C’est une bonne chose que je sache me faire entendre. J’ai sérieusement envisagé de subir une vasectomie, mais la dimension sexuelle de notre relation a disparu, et je n’ai donc pas donné suite à mon projet. J’ai envisagé de le faire quand même. J’ai eu d’autres partenaires transmasculins, mais il ne s’agit pas seulement d’eux. Il s’agit aussi de ma décision de préserver mon autonomie corporelle. Je ne veux jamais mettre un partenaire en position de prendre une décision qui entrerait en conflit avec son modèle moral. Il s’agit de moi. Mes choix. Mes droits.

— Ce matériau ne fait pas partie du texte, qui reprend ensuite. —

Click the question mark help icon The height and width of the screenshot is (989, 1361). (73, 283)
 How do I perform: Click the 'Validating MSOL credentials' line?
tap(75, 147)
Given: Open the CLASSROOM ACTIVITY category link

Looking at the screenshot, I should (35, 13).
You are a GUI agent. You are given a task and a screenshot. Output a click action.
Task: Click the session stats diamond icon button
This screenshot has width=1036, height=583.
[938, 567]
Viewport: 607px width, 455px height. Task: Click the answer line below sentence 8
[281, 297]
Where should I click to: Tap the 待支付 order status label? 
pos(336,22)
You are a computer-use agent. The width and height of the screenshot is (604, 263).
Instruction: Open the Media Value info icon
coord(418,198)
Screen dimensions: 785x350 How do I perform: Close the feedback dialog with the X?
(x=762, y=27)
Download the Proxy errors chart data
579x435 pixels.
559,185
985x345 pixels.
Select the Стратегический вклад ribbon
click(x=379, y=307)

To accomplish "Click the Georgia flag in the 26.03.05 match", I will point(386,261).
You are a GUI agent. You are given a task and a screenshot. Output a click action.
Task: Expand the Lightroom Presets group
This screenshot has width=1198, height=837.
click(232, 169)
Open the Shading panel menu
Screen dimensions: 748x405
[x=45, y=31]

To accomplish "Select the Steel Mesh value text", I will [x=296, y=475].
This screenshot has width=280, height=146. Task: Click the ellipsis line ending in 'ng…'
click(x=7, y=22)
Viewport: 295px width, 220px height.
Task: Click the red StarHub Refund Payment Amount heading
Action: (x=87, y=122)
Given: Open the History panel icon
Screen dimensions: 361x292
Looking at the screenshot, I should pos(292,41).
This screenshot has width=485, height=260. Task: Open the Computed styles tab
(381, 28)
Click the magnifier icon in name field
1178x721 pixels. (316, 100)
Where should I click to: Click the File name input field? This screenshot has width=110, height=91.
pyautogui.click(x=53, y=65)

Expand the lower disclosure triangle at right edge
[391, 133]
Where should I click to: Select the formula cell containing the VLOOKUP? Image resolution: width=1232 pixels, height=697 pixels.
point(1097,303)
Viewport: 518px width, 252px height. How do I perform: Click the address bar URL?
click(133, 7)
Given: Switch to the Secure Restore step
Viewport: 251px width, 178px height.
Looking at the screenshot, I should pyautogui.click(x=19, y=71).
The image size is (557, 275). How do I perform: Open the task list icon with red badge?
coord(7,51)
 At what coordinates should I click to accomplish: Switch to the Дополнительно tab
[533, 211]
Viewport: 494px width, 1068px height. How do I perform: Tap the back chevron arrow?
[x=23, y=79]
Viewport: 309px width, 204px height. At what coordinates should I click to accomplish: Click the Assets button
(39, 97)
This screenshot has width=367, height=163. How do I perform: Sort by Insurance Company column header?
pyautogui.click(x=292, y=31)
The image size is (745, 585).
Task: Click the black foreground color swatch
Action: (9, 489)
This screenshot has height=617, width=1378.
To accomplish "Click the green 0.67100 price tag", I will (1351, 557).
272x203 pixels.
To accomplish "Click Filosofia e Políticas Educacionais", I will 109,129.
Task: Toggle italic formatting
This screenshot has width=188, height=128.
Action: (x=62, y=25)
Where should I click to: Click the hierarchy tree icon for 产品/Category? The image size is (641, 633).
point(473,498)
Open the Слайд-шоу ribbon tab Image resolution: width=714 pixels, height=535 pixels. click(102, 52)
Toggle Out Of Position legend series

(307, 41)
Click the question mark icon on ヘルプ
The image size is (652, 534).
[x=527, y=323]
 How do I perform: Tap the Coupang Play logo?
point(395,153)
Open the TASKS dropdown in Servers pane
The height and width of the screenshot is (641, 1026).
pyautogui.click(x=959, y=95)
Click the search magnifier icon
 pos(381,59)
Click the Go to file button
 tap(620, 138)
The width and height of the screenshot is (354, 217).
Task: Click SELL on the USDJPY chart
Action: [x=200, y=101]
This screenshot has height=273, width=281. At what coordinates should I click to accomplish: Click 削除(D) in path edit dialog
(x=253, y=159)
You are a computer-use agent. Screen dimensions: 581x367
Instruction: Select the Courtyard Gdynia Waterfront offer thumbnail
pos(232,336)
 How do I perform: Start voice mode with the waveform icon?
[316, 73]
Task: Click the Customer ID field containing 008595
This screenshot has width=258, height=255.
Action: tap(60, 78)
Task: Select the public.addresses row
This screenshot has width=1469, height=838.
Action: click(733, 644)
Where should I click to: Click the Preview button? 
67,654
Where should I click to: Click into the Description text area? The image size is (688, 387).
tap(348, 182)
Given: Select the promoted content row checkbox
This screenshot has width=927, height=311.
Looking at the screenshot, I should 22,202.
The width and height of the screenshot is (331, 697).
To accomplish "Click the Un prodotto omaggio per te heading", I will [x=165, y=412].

Je veux que mon histoire fasse partie de cette ressource nationale afin que divers points de vue et diverses orientations qui célèbrent l’autonomie, comme le choix de ne pas avoir d’enfant, et le droit aux soins de santé spécifiques aux personnes queers, soient nommés et donc pris en compte. Le fait même de créer une ressource nationale vise à contribuer à éliminer des obstacles à l’accès à des soins sûrs. Bien que je sois très réticent à l’idée de citer RuPaul comme icône de la santé génésique, je vais reprendre ses mots : en tant que personnes queers, nous choisissons nos propres familles. C’est quelque chose que nous savions déjà et dont nous avons parlé entre nous depuis des générations, dans les communautés queers, avant que quelqu’un ne le dise dans un microphone. Cela fait partie intégrante de ma décision de ne pas me marier, de ne pas devenir parent. Bien que j’aie choisi de ne pas avoir une structure familiale normative ou conventionnelle, j’ai trouvé une communauté qui est devenue ma famille. J’ai confiance en mes décisions parce que je peux parler de la manière dont elles ont été prises, sans subir de jugement, mais en recevant une considération minutieuse et intensément généreuse. La famille que j’ai choisie m’aide à naviguer dans ces décisions, non pas pour imposer un ordre moral, mais pour appuyer mon bien-être. Il ne s’agit que d’une histoire d’affirmation de l’autonomie corporelle, vous pouvez continuer à écrire la vôtre. J’espère que vous avez une communauté de soutien qui défend VOS choix, car vous êtes la seule personne à savoir ce qui est le mieux pour vous. En somme, il s’agit de choix que vous faites à propos de votre corps et de votre avenir. Votre communauté de soutien commence par vous-même.